Press Release – SPREP

17 November 2021, Apia – The role of governments in formulating and implementing robust policies and laws to help Pacific countries deal with waste management was highlighted during the second day of the Third Clean Pacific Roundtable (3rdCPRT). …

17 November 2021, Apia – The role of governments in formulating and implementing robust policies and laws to help Pacific countries deal with waste management was highlighted during the second day of the Third Clean Pacific Roundtable (3rdCPRT).

The technical session focusing on the Current Legislative environment in the Pacific and Government’s capacity to implement the Cleaner Pacific 2025, moderated by Climate Change and Environmental Expert, Ulu Bismarck Crawley, started with a presentation on a review into the current legislative environment in the Pacific provided by Jacqueline Peel, Professor of environmental and climate law at Melbourne Law School and the Director of the Melbourne Climate Futures.

The session also heard from five Pacific countries. Vanuatu, Cook Islands, Tuvalu, Palau and Kiribati shared their successes, challenges and highlighted some of the emerging issues they are facing, as they look to scale up efforts to make their countries cleaner.

Speaking about the implementation of the Plastic Ban in Vanuatu, Ms Ionie Bolenga, Principal Officer Waste Management and Pollution Control for the Department of Environmental Protection and Conservation, said that since 2017, her government has actively been working to ban single-use plastics. In 2020, consultations started on banning single-use disposable diapers. She said waste management has become a public budget priority for the government since 2018 and this has resulted in Port Vila becoming cleaner. Vanuatu, she added, has become a role model to its neighbouring countries on waste management, and this is attracting more regional and international project initiatives.

Ms Claytoncy Taurarii, Waste Programme Coordinator, highlighted the work of Infrastructure Cook Islands in managing general waste, recycling and the operation of the landfill at the Rarotonga Waste Facility. She said solid waste is collected from the government ministries, private sector, residential homes and disposed at the landfill while recyclables are stored separately in designated bays. The meeting also heard that the management of the nation’s Solid and Hazardous Waste Bill is governed by three different government agencies to increase the interconnection between them to achieve the common goal, which is Zero waste. For successful government legislation, the Cook Islands urged the meeting to ensure the public consultation phase uses all means possible – including social media, text blasts, mainstream media and tiktok.

_Information shown_

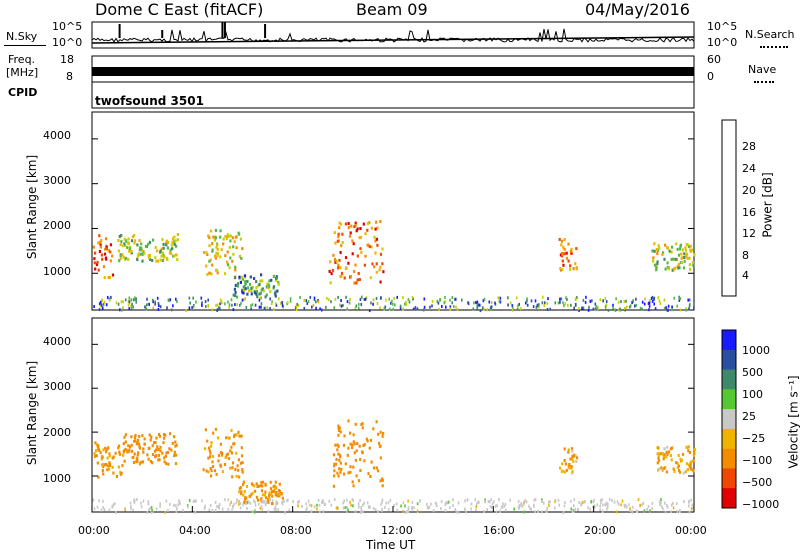 This screenshot has width=800, height=554. Describe the element at coordinates (746, 256) in the screenshot. I see `power-cbar-tick-8: 8` at that location.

_Activity list_
• 1. List the Pacific countries that the press release says shared their experiences during the session.
• 2. Rewrite the paragraph of the press release that begins "Speaking about the implementation of the Plastic Ban in Vanuatu" as a bulleted list that keeps its main facts.
The lines above are not needed for this work.

_Answers to the tasks_
• 1. Vanuatu, Cook Islands, Tuvalu, Palau, Kiribati

• 2.
- Ms Ionie Bolenga, Principal Officer Waste Management and Pollution Control for the Department of Environmental Protection and Conservation, spoke about Vanuatu's Plastic Ban.
- Since 2017, Vanuatu's government has been working to ban single-use plastics.
- In 2020, consultations began on banning single-use disposable diapers.
- Waste management has been a public budget priority since 2018, making Port Vila cleaner.
- Vanuatu has become a waste management role model for neighboring countries, attracting more regional and international project initiatives.